27/01/2015 Jo Bailey News

Troy Bradley of the USA and Leonid Tiukhtyaev of Russia launched from Saga, Japan in the early hours of Sunday 25th January local time in their gas balloon ‘Two Eagles’ beginning their attempt to cross the Pacific Ocean. They hope to break the world distance and duration records for flights in a gas balloon. They have now been in flight for 63 hours, and have travelled 5327km / 3310 miles! You can track their progress live and receive updates from flight control here: http://www.pacificballoon.com/tracking/index.php

The pilots have reported that they are having a wonderful flight so far, and are enjoying the views!
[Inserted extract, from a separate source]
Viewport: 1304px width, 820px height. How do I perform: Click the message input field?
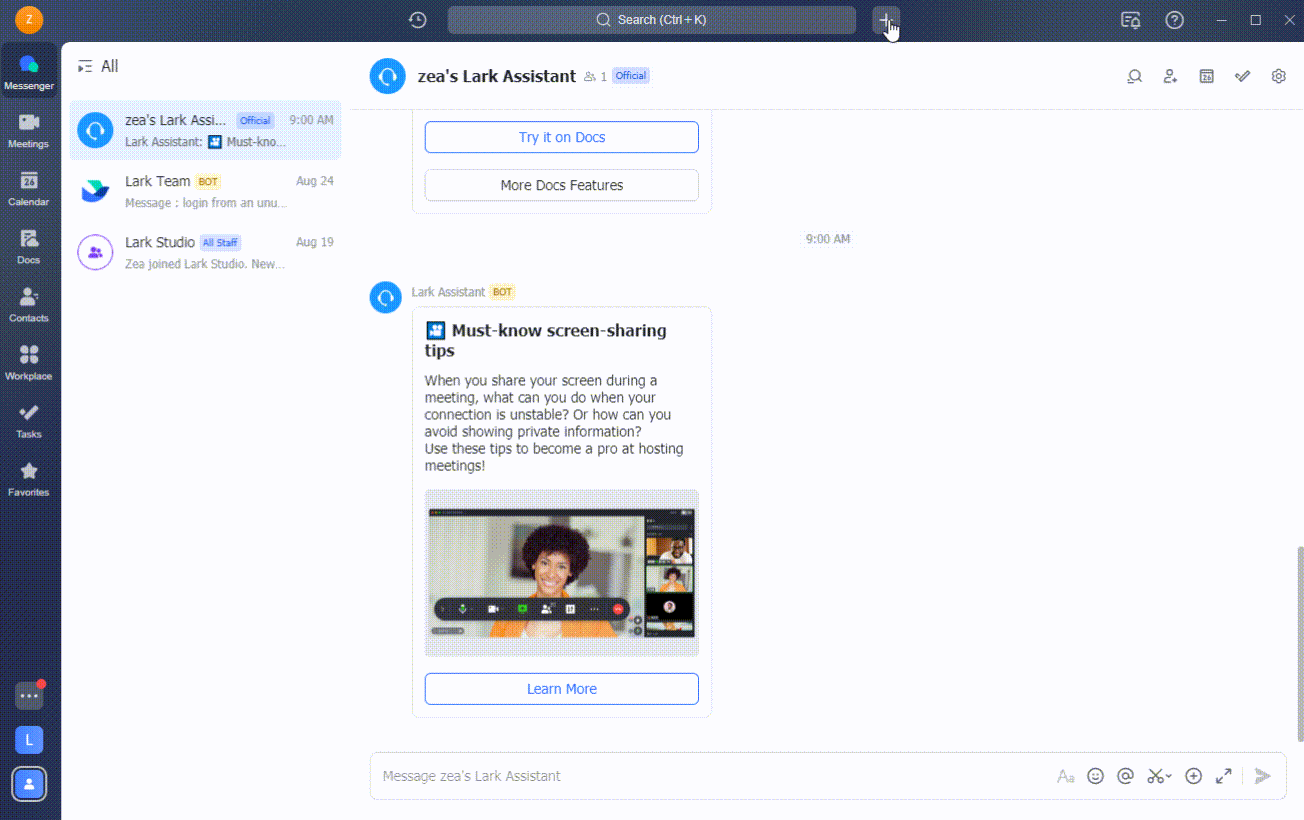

Below is a photo of their sunset view of Mount Fuji as they flew over Japan, tracking towards the pacific.

The world distance record for a gas balloon flight is 8,382.54 km / 5,208 miles, set in 1981 by the crew of gas balloon ‘Double Eagle V’ which completed the first trans-pacific balloon flight, flying from Nagashima, Japan to Covello, California, USA. The world duration record for a flight in a gas balloon is 137 hours, 5 minutes and 50 seconds, set in 1978 when the crew of ‘Double Eagle II’ flew from Presque Isle, Maine, USA to Miserey, France.

This description from Two Eagles HQ describes what it is like for the two pilots in their capsule: “Imagine just for a moment that your living room, kitchen, office, bedroom, media center, and (yes) bathroom were in a space the size of a king-sized bed, with a ceiling too low for most adults to stand upright. Then imagine you were sharing this space with a roommate. And then, imagine that this space is suspended 18,000 feet over the world’s largest body of water.

This gives you just a glimpse of what life is like aboard the Two Eagles balloon, as pilots Leonid Tiukhtyaev and Troy Bradley continue their quest to cross the Pacific Ocean and set a new distance record for gas balloons.
Their “home” for the crossing is a five-foot by seven-foot capsule built in Albuquerque by Composite Tooling. It is a Kevlar/carbon-fiber composite, giving it tremendous strength at a very light weight (about 220 lbs or 100 kg). It is designed to withstand the impact of a hard landing and provide shelter from whatever inhospitable conditions may be encountered.
But comfort? Not so much. The capsule is only five feet high. Tiukhtyaev and Bradley can only stand upright in the center of the gondola, where there is a bubble-shaped hatch. Wearing safety harnesses, they often have to crawl out on top of the capsule to maneuver the balloon – release gas from the top to go down, or release sand ballast (expendable weight) to go up.
Inside, there’s a narrow platform on which one of the pilots can sleep and a couple of small shelves for communications gear and flight instruments. There’s a propane heater, so despite outside temperatures that can drop well below zero, the capsule actually stays fairly warm.
For food, the pilots carry freeze-dried hikers’ meals, fresh fruit, beef jerky, energy bars, and other quick and easy foods to eat. They also carry “comfort foods” – their favorite snacks – to entice them to eat. Drinking lots of fluids – water, electrolyte-replacement drinks, and other beverages – is very important to prevent dehydration, especially since the pilots spend most of the flight at high altitudes that require oxygen. But pilots who fly long distance gas flights will tell you, almost to a man or woman, is that they almost have to force themselves to eat. They simply don’t have much of an appetite.
In their “cockpit”, the pilots have the most advanced avionics and communications equipment package ever carried by a transoceanic balloon. Their arsenal includes radios and transponders for communications with air traffic control facilities, trackers that report the balloon’s position to Mission Control and the live tracking page .”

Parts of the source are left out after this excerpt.